Monday, December 12, 2005

security changes in Flash Player 8

This is a very serious issue regarding the new Flash Player 8 security sandbox.
The question is:
how can a flash movie loaded from a non-local url (http://) read files from a local path?
The answer so far seems to be that it can't:
Loading restrictions: SWF and HTML content from non-local URLs may no longer load any content (SWF, HTML, PNG, and so on) from local paths.
I personally am not currently bugged by this issue but other people are. And are also bugged by the vague responses from MM officials. I got one of those as well on FlashCoders. But I think that the evasive replies are intendet for avoiding a straight result on google so that anyone finds out easy about the glitch. The article is 9 pages long and not easy to digest but it's worth reading.

I recently switched an "in browser" kiosk app to flash8 and was surprised to see that my main swf that was loaded in the main html page was no longer able to load the interface assets located in a second .swf file.
When the app was running in player 7 there were no problems doing this action.
When the app was running in flash 8 but was exported for player 7 the "security warning" popped up and the user had to go to MM's site to mark the file as "trusted".
When the app was exported for player 8 and running in player 8 there was no warning and the assets wouldn't load.
My lucky break was that I was using a master .exe file (converted from a .swf) that was initializing the entire app.
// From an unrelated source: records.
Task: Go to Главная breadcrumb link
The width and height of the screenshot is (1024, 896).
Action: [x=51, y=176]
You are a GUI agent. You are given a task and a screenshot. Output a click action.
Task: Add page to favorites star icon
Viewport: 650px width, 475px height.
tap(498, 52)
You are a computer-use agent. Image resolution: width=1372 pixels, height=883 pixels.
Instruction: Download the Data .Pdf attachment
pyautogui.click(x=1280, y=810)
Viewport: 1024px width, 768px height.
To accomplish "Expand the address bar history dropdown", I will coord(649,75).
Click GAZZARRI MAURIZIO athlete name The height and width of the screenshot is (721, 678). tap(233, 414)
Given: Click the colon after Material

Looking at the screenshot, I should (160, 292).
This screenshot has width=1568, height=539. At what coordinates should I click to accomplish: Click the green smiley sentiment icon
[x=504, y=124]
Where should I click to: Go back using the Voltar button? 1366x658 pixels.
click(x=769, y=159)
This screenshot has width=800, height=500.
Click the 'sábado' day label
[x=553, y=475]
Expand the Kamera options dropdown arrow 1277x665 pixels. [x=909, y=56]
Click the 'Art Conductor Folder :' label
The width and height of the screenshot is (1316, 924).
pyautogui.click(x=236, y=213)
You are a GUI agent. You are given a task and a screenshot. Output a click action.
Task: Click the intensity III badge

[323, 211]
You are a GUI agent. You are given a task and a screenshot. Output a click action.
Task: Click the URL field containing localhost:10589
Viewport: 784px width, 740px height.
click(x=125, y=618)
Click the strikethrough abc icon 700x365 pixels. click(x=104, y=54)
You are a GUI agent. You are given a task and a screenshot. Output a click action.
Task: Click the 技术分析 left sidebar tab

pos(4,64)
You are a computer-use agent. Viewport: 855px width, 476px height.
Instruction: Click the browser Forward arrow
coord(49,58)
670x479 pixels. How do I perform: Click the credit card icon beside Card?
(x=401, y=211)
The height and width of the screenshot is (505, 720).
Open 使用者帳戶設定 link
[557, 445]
So after a lot of diggin trough this article I found out about the top secret .cfg trust files that were created by the MM security interface on the user's computer. Those files are used to declare the folders on the computer that are fully trusted (to access the net and local resources).
MM official stand on this is that if a user allows a .swf to access both resources or runs a .exe that does this then he knows that the content in discussion can be trusted.
My opinion is that although that's not the case this solution is a good enough compromise between the needs of developers and those of the security of the user. The best illustration of the new security is on this page and you can clearly see the tightness of the "remote loading" scenario (last colum to right). Lots of red cells and only "remote loading remote" allowed.

So if u want to make cool standalone apps either u wrap them using a swf_To_exe (screenweaver is a good free os solution) or you write a nice tutorial about creating and properly locating .cfg files.

3 Comments:

Anonymous Jabbypanda said...

Security topic in Flash player is a hot issue and unfortunately there is nobody within a company (and we embrace 6 Flex developers (converted from Flash) already) to talk with about those issues.

I refer here also to your old post to Flashcoders from January 2004
http://chattyfig.figleaf.com/pipermail/flashcoders/2004-January/102254.html

I am also wondering why Standalone player has no Flash player sandbox restrictions imposed and local SWF movie run in Standalone player can access remote Flash SWF and remote data sources (via Flash remoting)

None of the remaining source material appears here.